Task statement
Repeat back the listing below, word for word and in full.

Task inputs
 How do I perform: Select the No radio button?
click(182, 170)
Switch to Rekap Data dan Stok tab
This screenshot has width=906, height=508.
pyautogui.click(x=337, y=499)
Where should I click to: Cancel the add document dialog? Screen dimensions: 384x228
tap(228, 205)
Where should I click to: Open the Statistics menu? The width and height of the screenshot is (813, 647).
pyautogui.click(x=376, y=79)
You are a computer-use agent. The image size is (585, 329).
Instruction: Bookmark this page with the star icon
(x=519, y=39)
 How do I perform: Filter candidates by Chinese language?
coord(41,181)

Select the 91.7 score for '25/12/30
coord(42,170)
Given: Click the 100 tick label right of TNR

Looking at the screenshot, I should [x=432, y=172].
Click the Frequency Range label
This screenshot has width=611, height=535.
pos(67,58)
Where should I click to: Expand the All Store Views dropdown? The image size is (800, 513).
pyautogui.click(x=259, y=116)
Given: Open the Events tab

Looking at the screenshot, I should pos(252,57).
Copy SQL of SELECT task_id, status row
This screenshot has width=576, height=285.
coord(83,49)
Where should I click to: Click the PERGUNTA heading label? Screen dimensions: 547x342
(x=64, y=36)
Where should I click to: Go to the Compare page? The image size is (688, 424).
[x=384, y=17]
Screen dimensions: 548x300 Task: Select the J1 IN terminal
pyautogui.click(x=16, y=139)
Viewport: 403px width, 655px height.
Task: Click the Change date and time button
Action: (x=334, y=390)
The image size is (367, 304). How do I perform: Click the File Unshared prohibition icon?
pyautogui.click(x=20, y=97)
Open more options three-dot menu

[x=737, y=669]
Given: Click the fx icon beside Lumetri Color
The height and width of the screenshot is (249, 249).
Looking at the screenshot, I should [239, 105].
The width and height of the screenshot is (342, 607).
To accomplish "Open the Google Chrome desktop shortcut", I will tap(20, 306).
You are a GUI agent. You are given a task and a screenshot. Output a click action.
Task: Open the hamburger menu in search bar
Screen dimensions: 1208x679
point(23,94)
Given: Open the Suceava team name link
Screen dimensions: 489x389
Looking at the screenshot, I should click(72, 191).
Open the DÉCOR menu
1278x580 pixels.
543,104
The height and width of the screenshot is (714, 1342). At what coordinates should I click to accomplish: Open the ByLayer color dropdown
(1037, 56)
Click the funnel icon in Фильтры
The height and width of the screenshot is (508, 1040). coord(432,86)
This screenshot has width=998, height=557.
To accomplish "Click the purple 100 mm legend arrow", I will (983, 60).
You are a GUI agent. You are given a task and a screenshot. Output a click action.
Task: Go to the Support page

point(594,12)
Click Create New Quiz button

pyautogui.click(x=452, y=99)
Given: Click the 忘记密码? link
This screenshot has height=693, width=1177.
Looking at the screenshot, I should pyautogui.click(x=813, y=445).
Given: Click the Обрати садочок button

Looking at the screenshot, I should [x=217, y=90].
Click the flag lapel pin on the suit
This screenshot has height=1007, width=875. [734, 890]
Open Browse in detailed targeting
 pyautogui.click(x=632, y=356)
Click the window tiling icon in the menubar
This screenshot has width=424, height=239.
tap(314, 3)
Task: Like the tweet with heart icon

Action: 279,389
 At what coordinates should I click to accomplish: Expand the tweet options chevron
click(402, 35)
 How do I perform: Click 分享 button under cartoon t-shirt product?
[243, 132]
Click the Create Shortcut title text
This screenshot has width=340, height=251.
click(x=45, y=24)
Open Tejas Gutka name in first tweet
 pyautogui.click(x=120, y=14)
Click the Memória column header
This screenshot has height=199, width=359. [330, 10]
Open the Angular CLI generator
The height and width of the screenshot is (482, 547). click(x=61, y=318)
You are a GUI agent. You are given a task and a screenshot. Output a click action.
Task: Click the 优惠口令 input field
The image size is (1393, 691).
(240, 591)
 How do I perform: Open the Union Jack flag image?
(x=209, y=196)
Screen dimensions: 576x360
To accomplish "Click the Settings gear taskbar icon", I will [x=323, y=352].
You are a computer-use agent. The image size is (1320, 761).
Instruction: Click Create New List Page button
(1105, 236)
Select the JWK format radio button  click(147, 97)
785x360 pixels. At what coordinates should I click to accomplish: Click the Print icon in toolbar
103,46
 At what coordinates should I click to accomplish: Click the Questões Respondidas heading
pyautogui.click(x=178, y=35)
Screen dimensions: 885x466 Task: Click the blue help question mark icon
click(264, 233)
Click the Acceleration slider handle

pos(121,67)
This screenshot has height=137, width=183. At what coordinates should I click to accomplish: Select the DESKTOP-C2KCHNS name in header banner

Response area
 How do I perform: Select the No radio button?
click(182, 170)
Switch to Rekap Data dan Stok tab
This screenshot has width=906, height=508.
pyautogui.click(x=337, y=499)
Where should I click to: Cancel the add document dialog? Screen dimensions: 384x228
tap(228, 205)
Where should I click to: Open the Statistics menu? The width and height of the screenshot is (813, 647).
pyautogui.click(x=376, y=79)
You are a computer-use agent. The image size is (585, 329).
Instruction: Bookmark this page with the star icon
(x=519, y=39)
 How do I perform: Filter candidates by Chinese language?
coord(41,181)

Select the 91.7 score for '25/12/30
coord(42,170)
Given: Click the 100 tick label right of TNR

Looking at the screenshot, I should [x=432, y=172].
Click the Frequency Range label
This screenshot has width=611, height=535.
pos(67,58)
Where should I click to: Expand the All Store Views dropdown? The image size is (800, 513).
pyautogui.click(x=259, y=116)
Given: Open the Events tab

Looking at the screenshot, I should pos(252,57).
Copy SQL of SELECT task_id, status row
This screenshot has width=576, height=285.
coord(83,49)
Where should I click to: Click the PERGUNTA heading label? Screen dimensions: 547x342
(x=64, y=36)
Where should I click to: Go to the Compare page? The image size is (688, 424).
[x=384, y=17]
Screen dimensions: 548x300 Task: Select the J1 IN terminal
pyautogui.click(x=16, y=139)
Viewport: 403px width, 655px height.
Task: Click the Change date and time button
Action: (x=334, y=390)
The image size is (367, 304). How do I perform: Click the File Unshared prohibition icon?
pyautogui.click(x=20, y=97)
Open more options three-dot menu

[x=737, y=669]
Given: Click the fx icon beside Lumetri Color
The height and width of the screenshot is (249, 249).
Looking at the screenshot, I should [239, 105].
The width and height of the screenshot is (342, 607).
To accomplish "Open the Google Chrome desktop shortcut", I will tap(20, 306).
You are a GUI agent. You are given a task and a screenshot. Output a click action.
Task: Open the hamburger menu in search bar
Screen dimensions: 1208x679
point(23,94)
Given: Open the Suceava team name link
Screen dimensions: 489x389
Looking at the screenshot, I should click(72, 191).
Open the DÉCOR menu
1278x580 pixels.
543,104
The height and width of the screenshot is (714, 1342). At what coordinates should I click to accomplish: Open the ByLayer color dropdown
(1037, 56)
Click the funnel icon in Фильтры
The height and width of the screenshot is (508, 1040). coord(432,86)
This screenshot has width=998, height=557.
To accomplish "Click the purple 100 mm legend arrow", I will (983, 60).
You are a GUI agent. You are given a task and a screenshot. Output a click action.
Task: Go to the Support page

point(594,12)
Click Create New Quiz button

pyautogui.click(x=452, y=99)
Given: Click the 忘记密码? link
This screenshot has height=693, width=1177.
Looking at the screenshot, I should pyautogui.click(x=813, y=445).
Given: Click the Обрати садочок button

Looking at the screenshot, I should [x=217, y=90].
Click the flag lapel pin on the suit
This screenshot has height=1007, width=875. [734, 890]
Open Browse in detailed targeting
 pyautogui.click(x=632, y=356)
Click the window tiling icon in the menubar
This screenshot has width=424, height=239.
tap(314, 3)
Task: Like the tweet with heart icon

Action: 279,389
 At what coordinates should I click to accomplish: Expand the tweet options chevron
click(402, 35)
 How do I perform: Click 分享 button under cartoon t-shirt product?
[243, 132]
Click the Create Shortcut title text
This screenshot has width=340, height=251.
click(x=45, y=24)
Open Tejas Gutka name in first tweet
 pyautogui.click(x=120, y=14)
Click the Memória column header
This screenshot has height=199, width=359. [330, 10]
Open the Angular CLI generator
The height and width of the screenshot is (482, 547). click(x=61, y=318)
You are a GUI agent. You are given a task and a screenshot. Output a click action.
Task: Click the 优惠口令 input field
The image size is (1393, 691).
(240, 591)
 How do I perform: Open the Union Jack flag image?
(x=209, y=196)
Screen dimensions: 576x360
To accomplish "Click the Settings gear taskbar icon", I will [x=323, y=352].
You are a computer-use agent. The image size is (1320, 761).
Instruction: Click Create New List Page button
(1105, 236)
Select the JWK format radio button  click(147, 97)
785x360 pixels. At what coordinates should I click to accomplish: Click the Print icon in toolbar
103,46
 At what coordinates should I click to accomplish: Click the Questões Respondidas heading
pyautogui.click(x=178, y=35)
Screen dimensions: 885x466 Task: Click the blue help question mark icon
click(264, 233)
Click the Acceleration slider handle

pos(121,67)
This screenshot has height=137, width=183. At what coordinates should I click to accomplish: Select the DESKTOP-C2KCHNS name in header banner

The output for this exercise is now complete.